Poster
in
Workshop: Second Workshop on Technical AI Governance Research

The Illusion of Choice: Assessing Impact of Manipulated LLMs

Yee Man Choi ⋅ Abdul B Ali ⋅ Krzysztof Czarnecki ⋅ Freda Shi

Project Page

Abstract

Large language models (LLMs) are increasingly being used for decision support, either directly by users or through delegated AI agents. This introduces a new risk: corrupted pipelines and reframed evidence can bias decisions. As an initial study, we examine RAG under combined manipulation from poisoned sources and system-prompt instructions to strategically reframe the retrieved evidence. In a controlled, synthetic decision environment with known ground truth, we evaluate differences in decision accuracy between human participants and delegated AI agents across neutral and manipulated RAG systems. In this pilot study with 20 human participants, we find that manipulation reduces decision accuracy by up to 50 percentage points for humans and 28 percentage points for agents.

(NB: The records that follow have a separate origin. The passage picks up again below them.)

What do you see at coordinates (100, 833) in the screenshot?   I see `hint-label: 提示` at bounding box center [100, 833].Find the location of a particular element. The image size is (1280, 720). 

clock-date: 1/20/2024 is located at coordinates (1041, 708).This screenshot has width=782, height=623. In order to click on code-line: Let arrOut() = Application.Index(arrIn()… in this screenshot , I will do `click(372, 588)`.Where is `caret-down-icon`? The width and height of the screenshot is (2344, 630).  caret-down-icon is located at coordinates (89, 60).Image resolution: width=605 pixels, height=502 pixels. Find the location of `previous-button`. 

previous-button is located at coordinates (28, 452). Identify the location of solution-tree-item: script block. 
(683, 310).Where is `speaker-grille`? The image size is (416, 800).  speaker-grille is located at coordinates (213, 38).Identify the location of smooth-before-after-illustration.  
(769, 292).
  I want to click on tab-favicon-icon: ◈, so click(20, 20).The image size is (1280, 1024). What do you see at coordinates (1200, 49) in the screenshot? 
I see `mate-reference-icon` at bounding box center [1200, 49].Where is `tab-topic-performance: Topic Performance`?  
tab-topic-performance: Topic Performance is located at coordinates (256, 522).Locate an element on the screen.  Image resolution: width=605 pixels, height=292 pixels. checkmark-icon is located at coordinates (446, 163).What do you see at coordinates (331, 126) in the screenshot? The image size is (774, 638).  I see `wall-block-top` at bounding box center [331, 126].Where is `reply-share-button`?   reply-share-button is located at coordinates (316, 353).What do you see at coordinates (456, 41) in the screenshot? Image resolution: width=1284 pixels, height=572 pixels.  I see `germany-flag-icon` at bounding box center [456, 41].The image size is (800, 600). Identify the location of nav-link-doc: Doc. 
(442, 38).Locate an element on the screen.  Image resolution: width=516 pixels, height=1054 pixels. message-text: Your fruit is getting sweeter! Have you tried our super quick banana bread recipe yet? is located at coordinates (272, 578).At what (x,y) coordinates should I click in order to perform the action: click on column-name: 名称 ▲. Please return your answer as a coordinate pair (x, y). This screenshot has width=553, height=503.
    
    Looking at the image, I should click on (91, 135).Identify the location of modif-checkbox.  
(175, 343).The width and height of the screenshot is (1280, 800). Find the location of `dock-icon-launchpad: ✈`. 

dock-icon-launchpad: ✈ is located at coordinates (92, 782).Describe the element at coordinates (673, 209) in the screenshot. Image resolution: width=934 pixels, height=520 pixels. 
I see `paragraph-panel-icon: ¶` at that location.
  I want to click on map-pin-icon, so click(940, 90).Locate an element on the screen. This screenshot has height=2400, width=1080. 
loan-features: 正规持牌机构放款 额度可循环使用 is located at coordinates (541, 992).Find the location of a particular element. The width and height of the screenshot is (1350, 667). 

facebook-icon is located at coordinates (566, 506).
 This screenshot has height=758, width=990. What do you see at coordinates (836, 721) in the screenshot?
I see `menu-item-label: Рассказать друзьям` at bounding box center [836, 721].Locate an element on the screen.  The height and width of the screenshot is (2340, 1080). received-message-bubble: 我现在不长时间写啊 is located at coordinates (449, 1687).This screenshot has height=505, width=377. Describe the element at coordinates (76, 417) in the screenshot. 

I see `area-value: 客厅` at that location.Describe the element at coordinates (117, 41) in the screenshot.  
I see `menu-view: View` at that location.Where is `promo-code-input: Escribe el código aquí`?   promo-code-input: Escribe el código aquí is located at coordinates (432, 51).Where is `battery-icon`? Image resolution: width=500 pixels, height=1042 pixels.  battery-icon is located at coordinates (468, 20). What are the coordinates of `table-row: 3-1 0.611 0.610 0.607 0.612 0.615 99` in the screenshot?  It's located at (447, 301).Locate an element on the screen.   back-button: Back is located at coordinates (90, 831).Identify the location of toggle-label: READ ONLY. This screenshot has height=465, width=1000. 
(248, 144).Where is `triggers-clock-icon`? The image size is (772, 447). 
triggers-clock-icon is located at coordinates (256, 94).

Even after disclosure, only 60% of human participants in the manipulated condition recognize the manipulation. Meanwhile, agents are more likely than humans to correct their initial decisions when new evidence becomes available (93% vs. 40%). On the explicit post-disclosure condition-guess measure, however, LLM participants also show a higher false-positive rate than humans (48% vs. 30%). These findings show that manipulated RAG-based decision-support systems can bias both direct and delegated decisions, while revealing distinct failure modes in how humans and agents detect and correct manipulation.